Supplied passage:
>> START

Catching elusive bugs

Libav contains numerous bugs. Many have already been fixed, some remain - and ocasionally, one reappears. Complex code has plenty of corner cases and many of them can lead to memory corruption and crashes, infinite loops and memory leaks. Fortunately, there are a variety of useful tools available to catch them. Consider using Libav in a sandbox.

The Libav build system provides built-in support for most of the instrumentation tools described below. Patches to support additional tools or suggestions regarding new useful tools are always welcome.

Where to start

FATE has a number of instances running instrumented to catch regressions on the normal codepaths, with a variety of compilers and platforms, giving us some level of confidence that normal decoding continues to work as expected as Libav continually evolves.

On the other hand, corner cases, non-standard samples, and corrupted samples are bound to exericise codepaths that are not checked routinely: this is where most of the remaining bugs hide.

Dynamic Instrumentation

Those tools let you run unmodified binaries though some emulation layers, or a just-in-time binary patcher, so are the fastest to get started with: you do not need to build Libav, and can have useful information after running a single command.

Valgrind

Valgrind is a suite of tools for checking for errors using memory. Usually memcheck and massif yield interesting results. Unfortunately, helgrind has problems tracking our non-standard threading system. Valgrind works well on Linux and Mac OS X; it does not work on Windows. See the Valgrind documentation for more information.

Memcheck

Memcheck is a memory error detector. It catches illegal reads/writes, use of uninitialized values, illegal frees, and some memory leaks, among other issues. See the Memcheck manual for more details.

Using Memcheck

valgrind --tool=memcheck --leak-check=full  --track-origins=yes avplay yourfile.wav

Massif

Massif is a heap profiler, and can catch some leaks that mecheck cannot. See the Massif manual for more details.

>> END

To do:
1. Summarize the Libav bug-catching page in two sentences.
2. Please answer these questions from the Libav bug-catching page:
(a) On which operating system does Valgrind not work?
(b) What kind of tool is Massif?
(c) What are the FATE instances running instrumented to catch?
3. List every Valgrind tool named on the Libav bug-catching page.

Stored data:
>> START

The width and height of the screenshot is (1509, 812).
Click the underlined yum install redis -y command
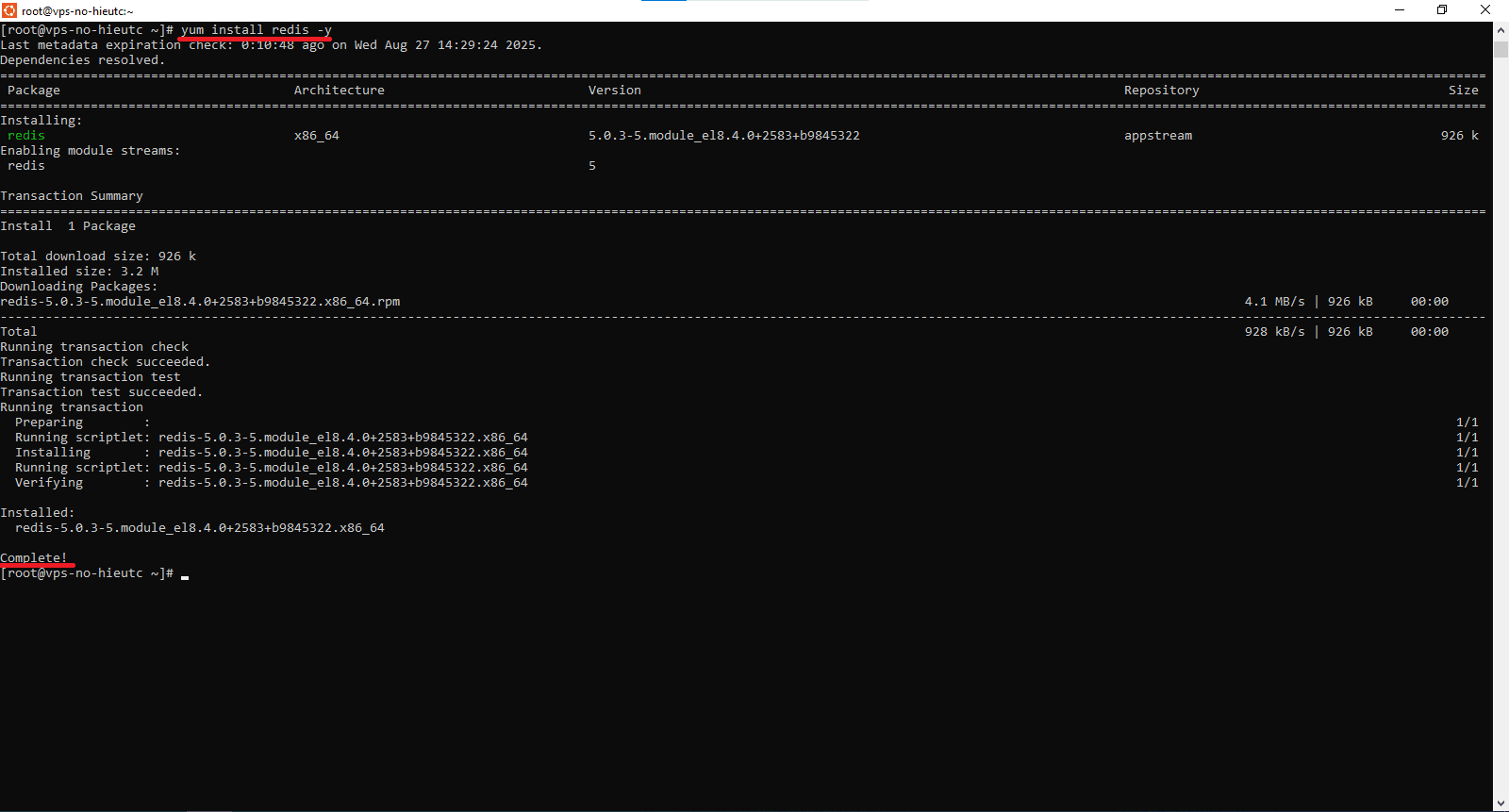(256, 30)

>> END

Exercise answers:
1. Libav contains numerous bugs that can lead to memory corruption, crashes, infinite loops and memory leaks, and most of the remaining ones hide in corner cases, non-standard samples and corrupted samples whose codepaths are not checked routinely. Dynamic instrumentation tools such as Valgrind, whose Memcheck detects memory errors and whose Massif profiles the heap, can produce useful information without building Libav.

2.
(a) Windows.
(b) A heap profiler.
(c) Regressions on the normal codepaths.

3.
- Memcheck
- Massif
- Helgrind